• THE TASK: In the records below, find each line with the word "title" and copy it.

• Stored dataset items:
Content starts
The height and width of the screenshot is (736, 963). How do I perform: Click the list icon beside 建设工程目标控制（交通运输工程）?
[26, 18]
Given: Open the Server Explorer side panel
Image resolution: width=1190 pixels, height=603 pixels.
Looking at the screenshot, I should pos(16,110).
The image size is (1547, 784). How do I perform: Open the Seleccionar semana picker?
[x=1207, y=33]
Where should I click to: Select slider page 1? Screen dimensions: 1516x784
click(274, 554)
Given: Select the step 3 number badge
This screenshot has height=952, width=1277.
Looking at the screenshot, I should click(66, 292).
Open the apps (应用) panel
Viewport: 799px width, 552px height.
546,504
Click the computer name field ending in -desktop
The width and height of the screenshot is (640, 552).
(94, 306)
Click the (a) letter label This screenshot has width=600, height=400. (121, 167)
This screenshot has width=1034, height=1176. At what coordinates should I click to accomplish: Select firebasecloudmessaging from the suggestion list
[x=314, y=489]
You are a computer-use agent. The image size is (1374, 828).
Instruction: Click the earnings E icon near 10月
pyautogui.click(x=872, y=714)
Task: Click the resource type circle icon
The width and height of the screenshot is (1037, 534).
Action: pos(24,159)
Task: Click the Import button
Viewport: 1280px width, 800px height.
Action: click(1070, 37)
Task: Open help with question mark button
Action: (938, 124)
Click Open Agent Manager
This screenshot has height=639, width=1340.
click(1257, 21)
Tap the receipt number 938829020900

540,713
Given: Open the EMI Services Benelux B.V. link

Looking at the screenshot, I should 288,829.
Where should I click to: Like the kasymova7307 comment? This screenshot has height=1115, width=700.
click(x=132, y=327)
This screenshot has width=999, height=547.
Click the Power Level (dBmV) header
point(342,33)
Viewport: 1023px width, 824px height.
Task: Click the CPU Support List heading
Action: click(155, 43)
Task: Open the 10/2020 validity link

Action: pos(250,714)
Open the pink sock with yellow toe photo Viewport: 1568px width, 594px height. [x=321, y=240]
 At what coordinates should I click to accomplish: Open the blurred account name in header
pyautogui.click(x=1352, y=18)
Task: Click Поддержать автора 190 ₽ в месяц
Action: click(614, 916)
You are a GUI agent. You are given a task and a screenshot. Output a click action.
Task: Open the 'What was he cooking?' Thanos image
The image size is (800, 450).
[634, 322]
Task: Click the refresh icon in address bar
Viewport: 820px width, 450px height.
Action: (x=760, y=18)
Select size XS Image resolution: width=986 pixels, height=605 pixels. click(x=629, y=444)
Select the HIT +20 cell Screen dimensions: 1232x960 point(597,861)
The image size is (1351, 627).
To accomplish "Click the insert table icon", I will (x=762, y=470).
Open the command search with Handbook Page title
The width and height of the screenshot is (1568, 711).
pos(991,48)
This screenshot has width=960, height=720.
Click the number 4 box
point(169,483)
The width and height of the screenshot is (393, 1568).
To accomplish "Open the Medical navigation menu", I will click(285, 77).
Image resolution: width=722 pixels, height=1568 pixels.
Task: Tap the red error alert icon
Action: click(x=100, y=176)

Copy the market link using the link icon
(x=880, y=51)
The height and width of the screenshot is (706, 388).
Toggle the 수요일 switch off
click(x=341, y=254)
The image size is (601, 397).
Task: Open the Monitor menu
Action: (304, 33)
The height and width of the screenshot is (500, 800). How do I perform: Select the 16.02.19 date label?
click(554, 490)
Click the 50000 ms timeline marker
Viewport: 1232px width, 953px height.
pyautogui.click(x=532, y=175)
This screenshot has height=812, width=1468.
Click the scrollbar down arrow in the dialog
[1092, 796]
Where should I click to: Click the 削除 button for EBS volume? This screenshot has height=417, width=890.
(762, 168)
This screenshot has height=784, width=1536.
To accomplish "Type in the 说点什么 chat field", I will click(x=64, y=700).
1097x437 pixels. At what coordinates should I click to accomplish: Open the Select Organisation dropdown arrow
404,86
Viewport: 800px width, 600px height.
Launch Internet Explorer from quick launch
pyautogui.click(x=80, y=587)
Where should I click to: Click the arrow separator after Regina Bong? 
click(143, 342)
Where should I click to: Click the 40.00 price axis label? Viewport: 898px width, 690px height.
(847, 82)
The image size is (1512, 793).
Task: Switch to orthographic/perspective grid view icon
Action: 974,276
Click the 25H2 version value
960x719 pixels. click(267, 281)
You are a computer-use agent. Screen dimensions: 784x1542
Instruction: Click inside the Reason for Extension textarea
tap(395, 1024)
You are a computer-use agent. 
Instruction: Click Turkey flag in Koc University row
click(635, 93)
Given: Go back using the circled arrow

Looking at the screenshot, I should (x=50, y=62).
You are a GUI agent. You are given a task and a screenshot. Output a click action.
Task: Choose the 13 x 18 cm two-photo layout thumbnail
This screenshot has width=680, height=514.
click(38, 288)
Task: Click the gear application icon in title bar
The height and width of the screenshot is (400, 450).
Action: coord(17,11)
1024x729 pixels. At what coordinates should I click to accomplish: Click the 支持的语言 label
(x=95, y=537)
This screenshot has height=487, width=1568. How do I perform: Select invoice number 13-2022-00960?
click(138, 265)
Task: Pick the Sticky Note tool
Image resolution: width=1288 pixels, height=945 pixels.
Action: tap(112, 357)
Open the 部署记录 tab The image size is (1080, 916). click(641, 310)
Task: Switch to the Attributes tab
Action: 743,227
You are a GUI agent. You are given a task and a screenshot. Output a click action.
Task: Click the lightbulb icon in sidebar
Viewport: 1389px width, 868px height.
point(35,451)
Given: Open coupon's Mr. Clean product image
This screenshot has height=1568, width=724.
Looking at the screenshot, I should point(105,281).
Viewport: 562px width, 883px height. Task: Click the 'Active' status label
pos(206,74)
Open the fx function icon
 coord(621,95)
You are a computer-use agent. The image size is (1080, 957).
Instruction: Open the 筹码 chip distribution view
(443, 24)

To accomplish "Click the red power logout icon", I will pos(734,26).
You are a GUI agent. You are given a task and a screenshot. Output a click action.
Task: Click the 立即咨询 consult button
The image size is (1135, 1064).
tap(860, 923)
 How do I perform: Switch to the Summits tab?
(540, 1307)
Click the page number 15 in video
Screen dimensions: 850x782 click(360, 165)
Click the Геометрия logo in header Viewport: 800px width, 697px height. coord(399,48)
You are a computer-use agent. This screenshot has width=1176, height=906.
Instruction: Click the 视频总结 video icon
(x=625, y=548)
Content ends
• RESULT FOR THIS TASK:
Open the command search with Handbook Page title
Task: Click the gear application icon in title bar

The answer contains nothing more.